Figure 1 shows the internal pitting attack on L80 tubing from a Permian Basin well that produces oil, water, and gas with 0.16% CO2 in the gas phase and no H2S. The bicarbonate content of the water was 49 ppm and the well had serious barium sulfate (BaSO4) scaling issues. The well produced up tubing for approximately four years, using gas lift, and then was converted to artificial lift for only a few months with an electric submersible pump (ESP).
The well was initially completed in April 2014, followed by a workover in January 2017, and then by another workover on July 20, 2018. Although the tubing was inspected after each workover, it was uncertain how adequate these inspections were; therefore, the possible corrosion rates based on each time interval were:
• Most recent workover: July 2018 = 6.0 mm/y (237 mpy)
• Previous workover: January 2017 = 2.2 mm/y (87 mpy)
• Initial completion: April 2014 = 1.0 mm/y (41 mpy)
Flowing tubing pressures were low, and with such low CO2 content the corrosion rate from CO2 was not expected to be high. Using one of the standard corrosion software models, the corrosion rate was predicted to be 0.33 mm/y (13 mpy) at the top of the tubing where the corrosion occurred, and from which the section shown in Figure 1 was taken. Moreover, even adding up to 10,000 ppm H2S into the model, the H2S pitting rate was predicted to be only 0.38 mm/y (15 mpy).
Corrosion products were removed from pits inside of the tubing and analyzed using x-ray diffraction (XRD) and energy dispersive spectroscopy. Table 1 presents the analysis of two samples.
The two samples were analyzed by two different laboratories. The presence of an unusual compound, iron sulfate hydrate (Fe3H2O10S2), prompted the second analysis. This iron sulfate hydrate is referenced in the XRD database.1 While the second analysis did not detect this compound, both analyses identified high concentrations of akaganeite (β-FeOOH), which will be discussed later. It should also be noted that no iron carbonate was detected.
A well in the Eagle Ford shale, where the conditions were not provided, developed pitting in a short time on low alloy steel (AISI 4130) wellhead equipment. The XRD analysis from the pits are presented in Table 2.
It is interesting to note that neither FeCO3 nor FeS were present, which are common corrosion products in the Eagle Ford due to the presence, to some extent, of CO2 and H2S in every well. Furthermore, both ferric sulfate (Fe2O12S3) and akaganeite again appear in large quantities.
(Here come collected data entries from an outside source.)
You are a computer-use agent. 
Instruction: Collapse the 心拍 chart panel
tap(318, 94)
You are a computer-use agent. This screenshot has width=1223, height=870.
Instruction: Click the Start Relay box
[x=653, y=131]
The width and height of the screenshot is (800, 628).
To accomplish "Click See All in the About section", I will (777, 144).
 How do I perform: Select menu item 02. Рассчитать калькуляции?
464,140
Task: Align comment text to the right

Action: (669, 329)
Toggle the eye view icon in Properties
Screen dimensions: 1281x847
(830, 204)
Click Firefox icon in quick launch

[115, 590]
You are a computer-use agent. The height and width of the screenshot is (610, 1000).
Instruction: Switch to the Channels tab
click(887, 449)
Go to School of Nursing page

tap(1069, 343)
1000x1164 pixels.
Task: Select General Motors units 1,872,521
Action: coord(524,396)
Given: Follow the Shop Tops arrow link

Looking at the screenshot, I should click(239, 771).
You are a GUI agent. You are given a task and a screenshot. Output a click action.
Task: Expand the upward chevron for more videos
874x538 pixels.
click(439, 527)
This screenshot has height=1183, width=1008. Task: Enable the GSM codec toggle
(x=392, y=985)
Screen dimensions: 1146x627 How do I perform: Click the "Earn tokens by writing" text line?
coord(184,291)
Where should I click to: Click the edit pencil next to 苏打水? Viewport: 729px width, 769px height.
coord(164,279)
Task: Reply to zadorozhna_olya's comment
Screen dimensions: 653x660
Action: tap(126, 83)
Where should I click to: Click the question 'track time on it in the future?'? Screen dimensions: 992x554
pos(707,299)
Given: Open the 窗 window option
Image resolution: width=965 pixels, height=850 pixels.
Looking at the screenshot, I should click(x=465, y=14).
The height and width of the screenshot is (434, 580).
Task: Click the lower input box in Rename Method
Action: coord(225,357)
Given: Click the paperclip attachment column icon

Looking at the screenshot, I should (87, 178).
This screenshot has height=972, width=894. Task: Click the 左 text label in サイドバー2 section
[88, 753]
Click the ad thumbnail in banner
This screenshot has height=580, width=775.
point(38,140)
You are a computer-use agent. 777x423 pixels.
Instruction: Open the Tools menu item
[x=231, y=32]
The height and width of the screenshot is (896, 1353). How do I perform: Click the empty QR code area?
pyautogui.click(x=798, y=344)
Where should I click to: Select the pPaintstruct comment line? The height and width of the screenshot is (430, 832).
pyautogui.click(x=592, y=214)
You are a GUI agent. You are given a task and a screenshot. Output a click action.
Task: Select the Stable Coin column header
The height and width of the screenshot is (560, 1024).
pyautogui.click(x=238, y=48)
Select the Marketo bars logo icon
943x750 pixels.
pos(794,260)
After only 105 days run time of an ESP in another Permian Basin shale well, the tubing was pulled and found to have pitting on the order of 12.4 mm/y (490 mpy), again near the top of the tubing string. The CO2 content in the gas phase was 0.23% and corrosion modeling predicted a corrosion rate at this location of 0.38 mm/y (15 mpy). Table 3 shows the XRD results from a sample removed from the pits.
In this case FeCO3 does appear, but again, a large quantity of β-FeOOH exists, just as in the other cases. To reemphasize, corrosion modeling of this well did not support severe pitting from CO2 corrosion as a cause.
The results of these investigations are inconsistent with CO2 corrosion, the expected source for pitting based on the gas analyses. In oil and gas producing wells, both for conventional and unconventional production, corrosion typically occurs from only two possible sources—CO2 and H2S. Corrosion products from the reaction of steel tubing and components with these two gases are either iron carbonate or iron sulfide, none of which were identified in these failures. In some cases, iron oxides, such as magnetite, form in CO2 environments, but only at much higher temperatures than were present in any of these cases.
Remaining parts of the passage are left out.